Supplied data

____________

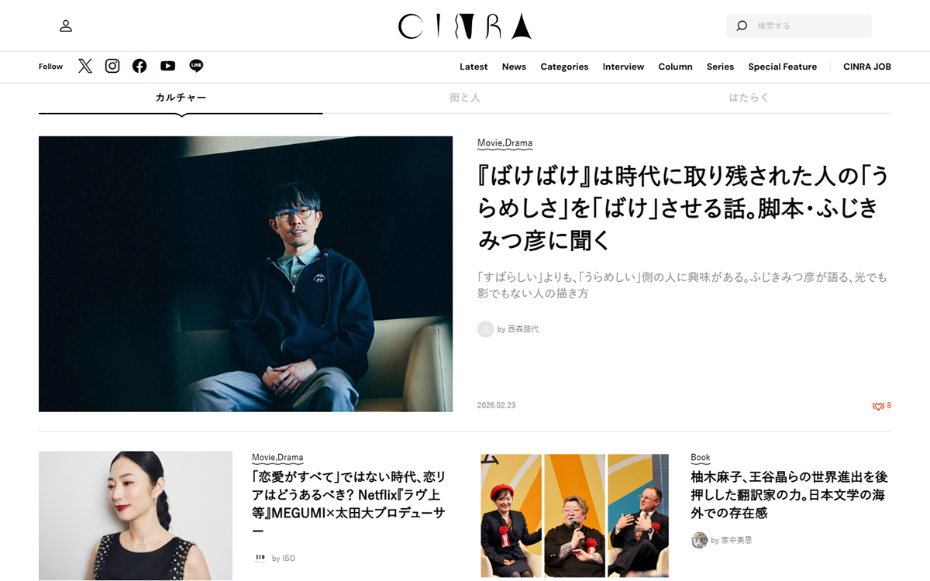This screenshot has height=581, width=930.
Task: Open the ばけばけ headline article
Action: click(683, 208)
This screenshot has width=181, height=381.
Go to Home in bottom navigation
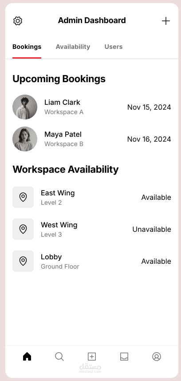27,357
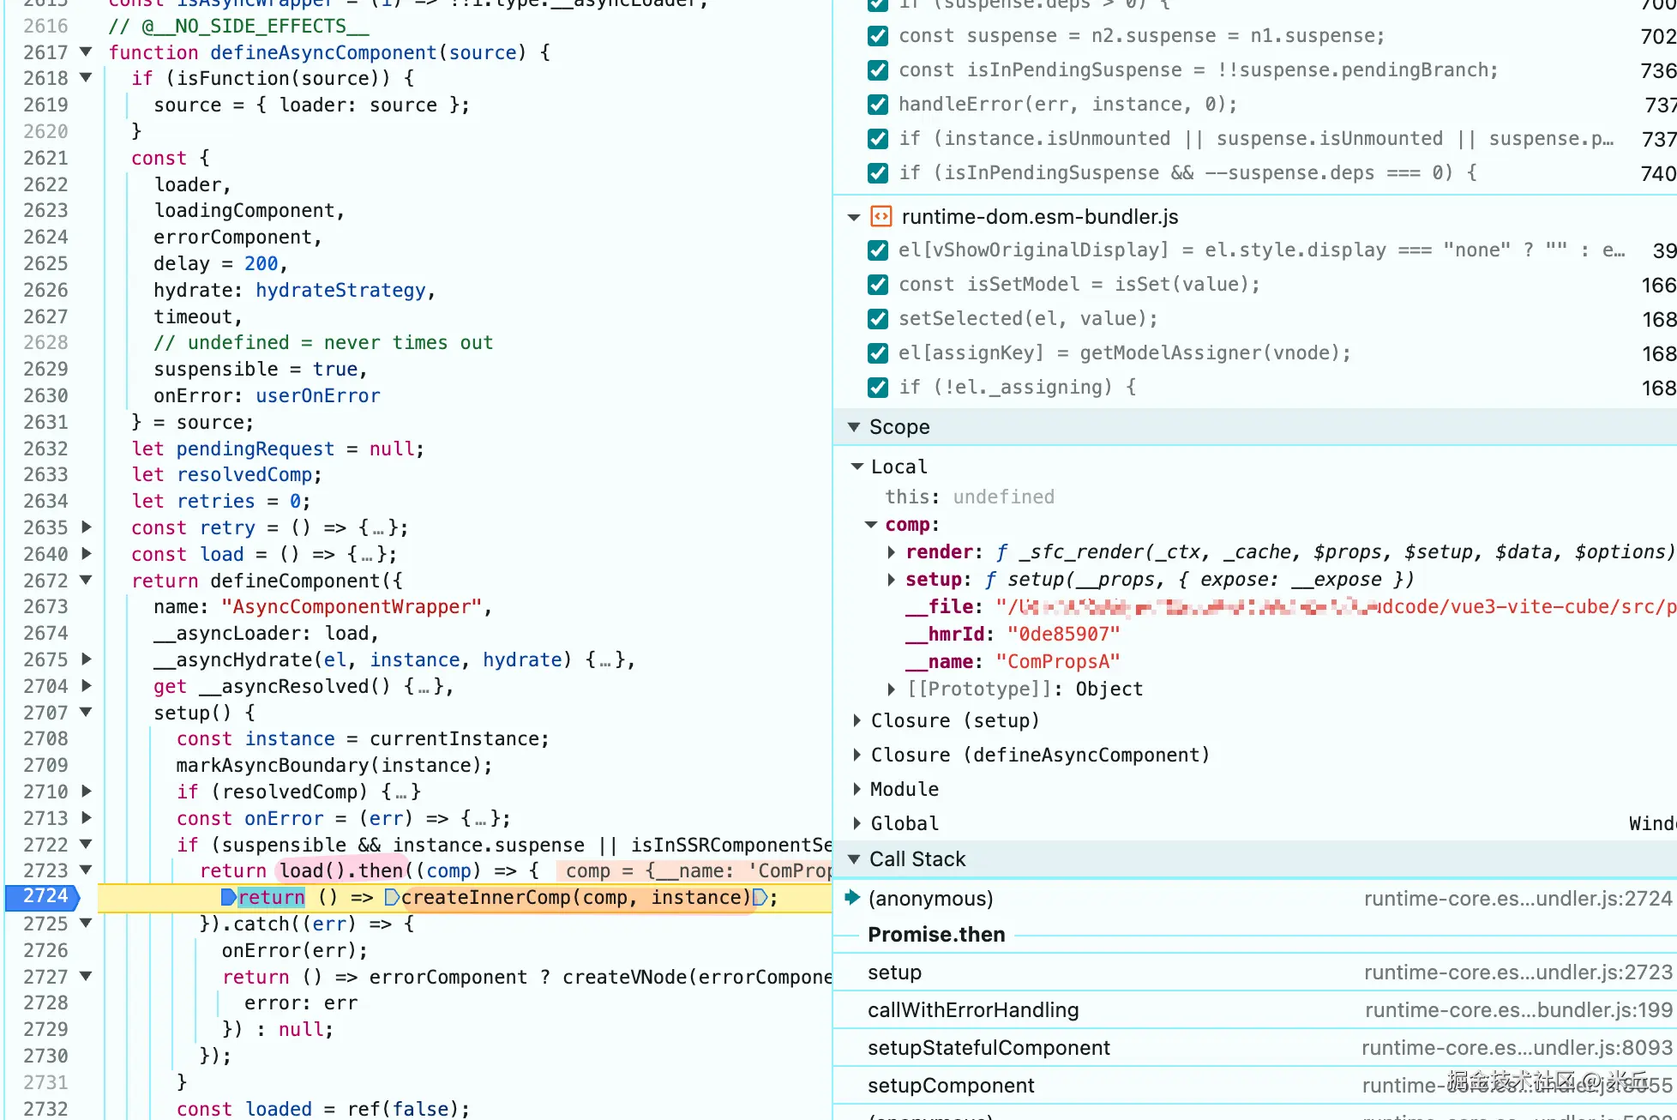The image size is (1677, 1120).
Task: Toggle the const isSetModel breakpoint checkbox
Action: click(x=878, y=285)
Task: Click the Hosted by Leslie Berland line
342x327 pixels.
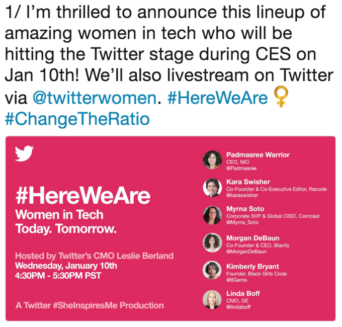Action: coord(94,256)
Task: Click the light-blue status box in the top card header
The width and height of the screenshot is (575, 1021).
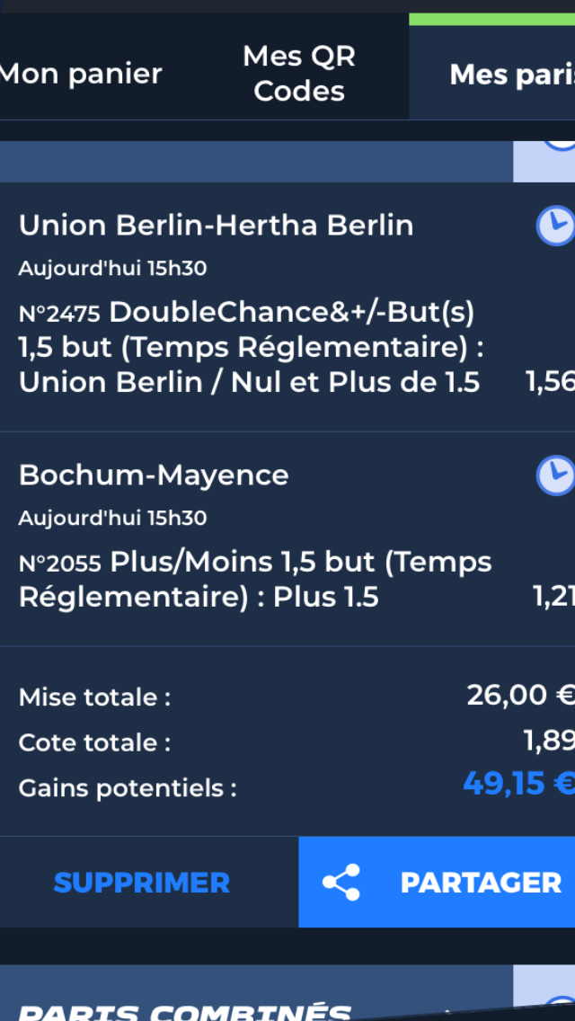Action: (544, 162)
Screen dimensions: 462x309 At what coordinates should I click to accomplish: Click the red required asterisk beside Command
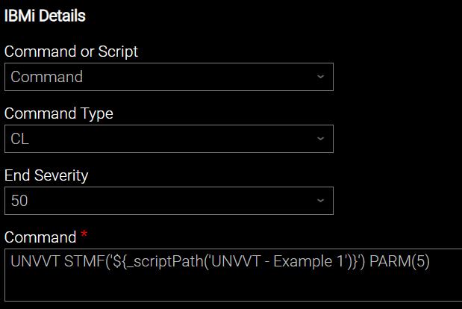pos(84,237)
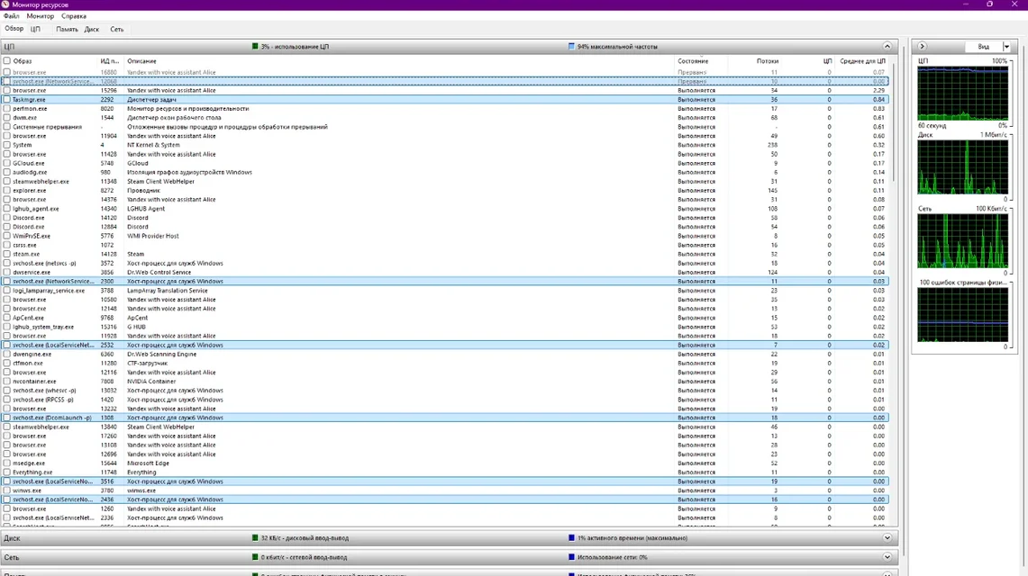Image resolution: width=1028 pixels, height=576 pixels.
Task: Click the Resource Monitor icon in the title bar
Action: tap(7, 5)
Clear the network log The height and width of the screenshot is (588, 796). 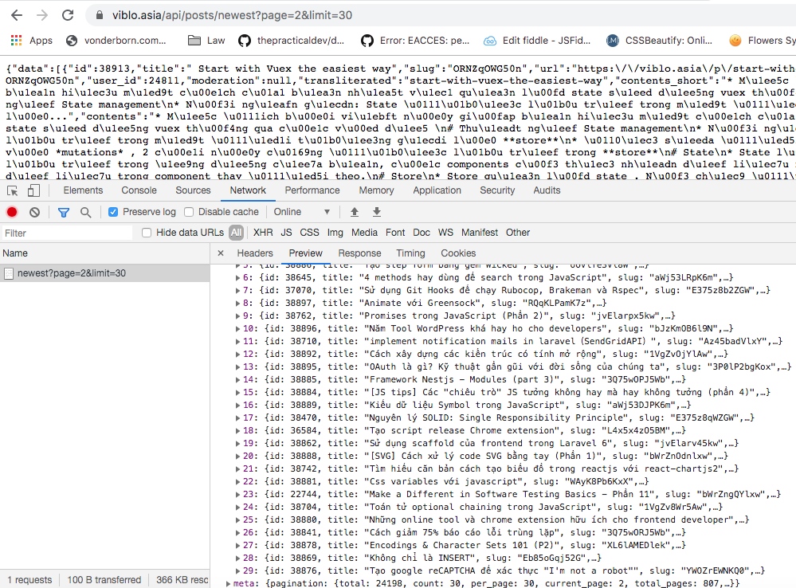pyautogui.click(x=34, y=212)
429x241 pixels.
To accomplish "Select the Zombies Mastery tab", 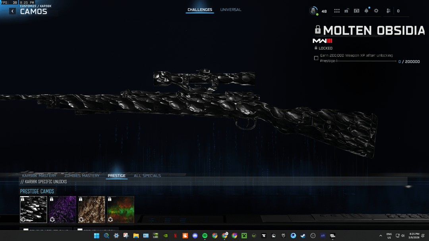I will [x=82, y=175].
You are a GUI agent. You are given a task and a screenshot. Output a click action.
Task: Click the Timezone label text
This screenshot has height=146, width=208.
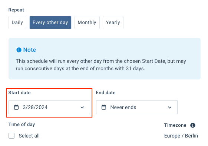pos(175,125)
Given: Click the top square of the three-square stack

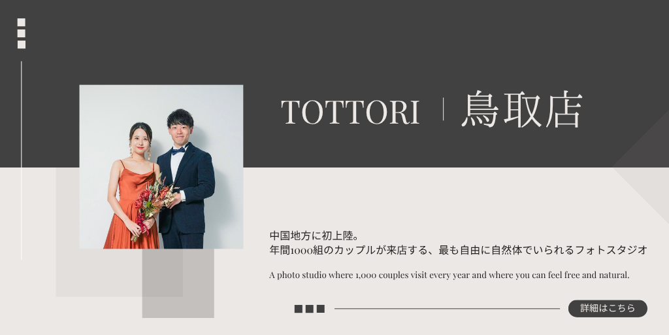Looking at the screenshot, I should tap(22, 22).
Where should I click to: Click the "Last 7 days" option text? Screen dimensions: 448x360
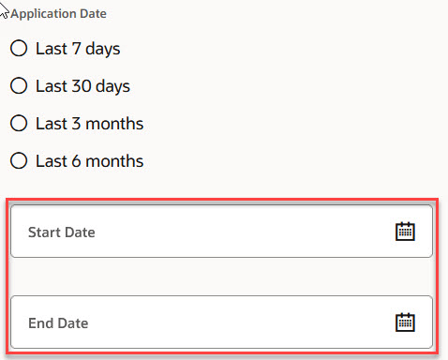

____________

Task objective
Show every line in the records above that contains the word "text".

Solution to this exercise
Task: Click the Timezone label text
Where should I click to: Click the "Last 7 days" option text? Screen dimensions: 448x360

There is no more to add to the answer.